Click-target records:
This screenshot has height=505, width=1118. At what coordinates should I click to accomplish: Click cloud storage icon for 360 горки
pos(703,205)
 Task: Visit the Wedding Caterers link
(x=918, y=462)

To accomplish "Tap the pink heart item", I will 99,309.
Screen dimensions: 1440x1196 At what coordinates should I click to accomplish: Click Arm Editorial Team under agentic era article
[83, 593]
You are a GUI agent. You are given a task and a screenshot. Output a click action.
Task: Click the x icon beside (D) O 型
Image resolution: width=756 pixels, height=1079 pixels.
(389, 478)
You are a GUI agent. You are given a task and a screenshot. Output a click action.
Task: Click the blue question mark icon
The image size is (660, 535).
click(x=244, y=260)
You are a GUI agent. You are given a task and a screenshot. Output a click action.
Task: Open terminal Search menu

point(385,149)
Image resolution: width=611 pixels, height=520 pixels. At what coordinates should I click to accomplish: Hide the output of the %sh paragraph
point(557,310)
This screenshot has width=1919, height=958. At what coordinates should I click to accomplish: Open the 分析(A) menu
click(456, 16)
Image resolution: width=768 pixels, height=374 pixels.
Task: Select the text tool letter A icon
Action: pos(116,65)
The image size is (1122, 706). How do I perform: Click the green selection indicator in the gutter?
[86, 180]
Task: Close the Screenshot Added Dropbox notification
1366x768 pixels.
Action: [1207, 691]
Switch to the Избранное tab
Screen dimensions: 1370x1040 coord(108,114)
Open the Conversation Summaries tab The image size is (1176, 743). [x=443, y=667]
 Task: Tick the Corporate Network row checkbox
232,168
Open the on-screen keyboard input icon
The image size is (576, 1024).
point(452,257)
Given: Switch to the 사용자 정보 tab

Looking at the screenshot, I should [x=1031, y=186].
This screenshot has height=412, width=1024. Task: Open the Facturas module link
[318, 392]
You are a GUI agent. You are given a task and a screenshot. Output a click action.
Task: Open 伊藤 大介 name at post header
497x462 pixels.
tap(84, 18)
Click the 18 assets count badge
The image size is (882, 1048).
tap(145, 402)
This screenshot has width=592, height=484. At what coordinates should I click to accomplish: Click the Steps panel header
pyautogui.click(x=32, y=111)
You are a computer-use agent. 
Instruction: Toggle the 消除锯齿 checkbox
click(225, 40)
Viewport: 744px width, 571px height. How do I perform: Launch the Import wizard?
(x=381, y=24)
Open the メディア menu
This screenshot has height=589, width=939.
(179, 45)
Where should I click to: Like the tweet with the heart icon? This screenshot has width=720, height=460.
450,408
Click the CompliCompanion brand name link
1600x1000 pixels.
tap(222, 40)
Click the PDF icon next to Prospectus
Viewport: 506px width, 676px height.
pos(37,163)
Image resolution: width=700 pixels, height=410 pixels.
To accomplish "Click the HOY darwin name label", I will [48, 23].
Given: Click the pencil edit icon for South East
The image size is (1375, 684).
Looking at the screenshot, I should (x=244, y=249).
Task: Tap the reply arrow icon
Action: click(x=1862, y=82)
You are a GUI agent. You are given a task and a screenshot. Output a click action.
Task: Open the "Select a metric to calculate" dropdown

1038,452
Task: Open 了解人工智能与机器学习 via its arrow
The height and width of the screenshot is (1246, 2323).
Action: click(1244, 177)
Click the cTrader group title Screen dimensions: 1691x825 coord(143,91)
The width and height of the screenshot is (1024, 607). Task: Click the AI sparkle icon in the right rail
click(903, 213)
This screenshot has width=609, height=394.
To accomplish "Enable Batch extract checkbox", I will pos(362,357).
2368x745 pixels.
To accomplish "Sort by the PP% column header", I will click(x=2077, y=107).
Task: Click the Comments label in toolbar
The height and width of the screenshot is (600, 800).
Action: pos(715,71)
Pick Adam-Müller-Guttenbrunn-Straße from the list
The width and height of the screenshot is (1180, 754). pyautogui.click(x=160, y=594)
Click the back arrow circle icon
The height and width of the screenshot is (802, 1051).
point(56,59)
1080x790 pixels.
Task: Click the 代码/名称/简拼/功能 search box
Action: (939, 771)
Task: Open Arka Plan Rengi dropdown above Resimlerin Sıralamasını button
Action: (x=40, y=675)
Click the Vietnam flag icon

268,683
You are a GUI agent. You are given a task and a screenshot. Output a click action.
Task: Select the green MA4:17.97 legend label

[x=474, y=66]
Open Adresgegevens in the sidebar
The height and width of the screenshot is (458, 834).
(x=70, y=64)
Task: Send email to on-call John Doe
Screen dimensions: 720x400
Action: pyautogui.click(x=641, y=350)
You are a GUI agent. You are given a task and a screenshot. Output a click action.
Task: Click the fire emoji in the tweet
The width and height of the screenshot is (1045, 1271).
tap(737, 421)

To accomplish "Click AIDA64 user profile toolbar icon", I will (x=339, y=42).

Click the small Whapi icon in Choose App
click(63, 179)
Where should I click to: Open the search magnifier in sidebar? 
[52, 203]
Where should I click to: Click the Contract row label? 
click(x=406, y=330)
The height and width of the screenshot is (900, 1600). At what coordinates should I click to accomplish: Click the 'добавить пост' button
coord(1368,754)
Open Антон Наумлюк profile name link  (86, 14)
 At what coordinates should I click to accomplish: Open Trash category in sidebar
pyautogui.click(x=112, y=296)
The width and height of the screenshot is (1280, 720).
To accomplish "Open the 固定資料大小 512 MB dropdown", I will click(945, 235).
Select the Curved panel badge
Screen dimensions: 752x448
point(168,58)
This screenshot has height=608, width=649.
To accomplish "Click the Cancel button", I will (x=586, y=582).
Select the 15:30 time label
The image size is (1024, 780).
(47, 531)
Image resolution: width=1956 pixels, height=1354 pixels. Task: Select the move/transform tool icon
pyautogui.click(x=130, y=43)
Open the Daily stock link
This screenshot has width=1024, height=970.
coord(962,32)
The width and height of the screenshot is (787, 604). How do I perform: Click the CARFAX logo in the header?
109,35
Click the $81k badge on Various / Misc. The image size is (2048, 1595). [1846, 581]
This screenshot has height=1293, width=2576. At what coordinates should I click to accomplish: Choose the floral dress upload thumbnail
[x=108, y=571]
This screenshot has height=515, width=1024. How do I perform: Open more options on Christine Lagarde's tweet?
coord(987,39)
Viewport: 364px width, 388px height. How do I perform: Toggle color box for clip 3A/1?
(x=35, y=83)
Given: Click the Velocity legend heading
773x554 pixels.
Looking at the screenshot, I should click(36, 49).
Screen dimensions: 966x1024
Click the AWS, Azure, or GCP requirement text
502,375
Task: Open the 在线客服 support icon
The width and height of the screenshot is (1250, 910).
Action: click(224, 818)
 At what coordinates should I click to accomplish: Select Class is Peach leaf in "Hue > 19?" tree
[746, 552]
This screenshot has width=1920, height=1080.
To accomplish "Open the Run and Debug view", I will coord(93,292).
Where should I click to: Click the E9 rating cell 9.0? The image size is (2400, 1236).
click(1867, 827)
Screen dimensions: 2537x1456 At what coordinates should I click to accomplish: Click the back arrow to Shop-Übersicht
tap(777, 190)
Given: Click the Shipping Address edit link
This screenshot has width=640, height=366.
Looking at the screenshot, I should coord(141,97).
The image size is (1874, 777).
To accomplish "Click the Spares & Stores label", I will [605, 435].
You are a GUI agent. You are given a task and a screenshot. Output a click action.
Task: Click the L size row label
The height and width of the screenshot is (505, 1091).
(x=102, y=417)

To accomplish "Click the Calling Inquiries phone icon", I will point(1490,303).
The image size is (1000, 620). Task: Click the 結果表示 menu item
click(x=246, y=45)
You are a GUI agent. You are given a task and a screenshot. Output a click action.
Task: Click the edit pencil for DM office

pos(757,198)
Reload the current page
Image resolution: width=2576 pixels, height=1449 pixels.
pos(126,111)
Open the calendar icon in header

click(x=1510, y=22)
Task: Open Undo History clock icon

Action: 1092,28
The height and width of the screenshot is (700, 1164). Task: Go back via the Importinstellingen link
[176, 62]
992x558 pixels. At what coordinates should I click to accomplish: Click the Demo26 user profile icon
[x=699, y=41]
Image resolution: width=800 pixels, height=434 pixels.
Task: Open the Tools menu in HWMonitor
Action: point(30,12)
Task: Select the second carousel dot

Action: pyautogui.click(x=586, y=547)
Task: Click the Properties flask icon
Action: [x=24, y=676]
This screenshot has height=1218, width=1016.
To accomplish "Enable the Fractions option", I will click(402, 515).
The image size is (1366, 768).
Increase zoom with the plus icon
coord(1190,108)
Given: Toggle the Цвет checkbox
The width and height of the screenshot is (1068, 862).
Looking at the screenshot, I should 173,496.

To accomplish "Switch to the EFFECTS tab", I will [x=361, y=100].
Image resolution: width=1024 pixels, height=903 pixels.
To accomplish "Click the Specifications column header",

Goal:
Swap "accomplish" for "complete" in the lines that begin at the one containing "Task: Open the 在线客服 support icon" and stop after the one containing "tap(777, 190)", and leave everything else unchanged. Give back only those lines.

Completed task:
Task: Open the 在线客服 support icon
The width and height of the screenshot is (1250, 910).
Action: click(224, 818)
 At what coordinates should I click to complete: Select Class is Peach leaf in "Hue > 19?" tree
[746, 552]
This screenshot has width=1920, height=1080.
To complete "Open the Run and Debug view", I will coord(93,292).
Where should I click to: Click the E9 rating cell 9.0? The image size is (2400, 1236).
click(1867, 827)
Screen dimensions: 2537x1456 At what coordinates should I click to complete: Click the back arrow to Shop-Übersicht
tap(777, 190)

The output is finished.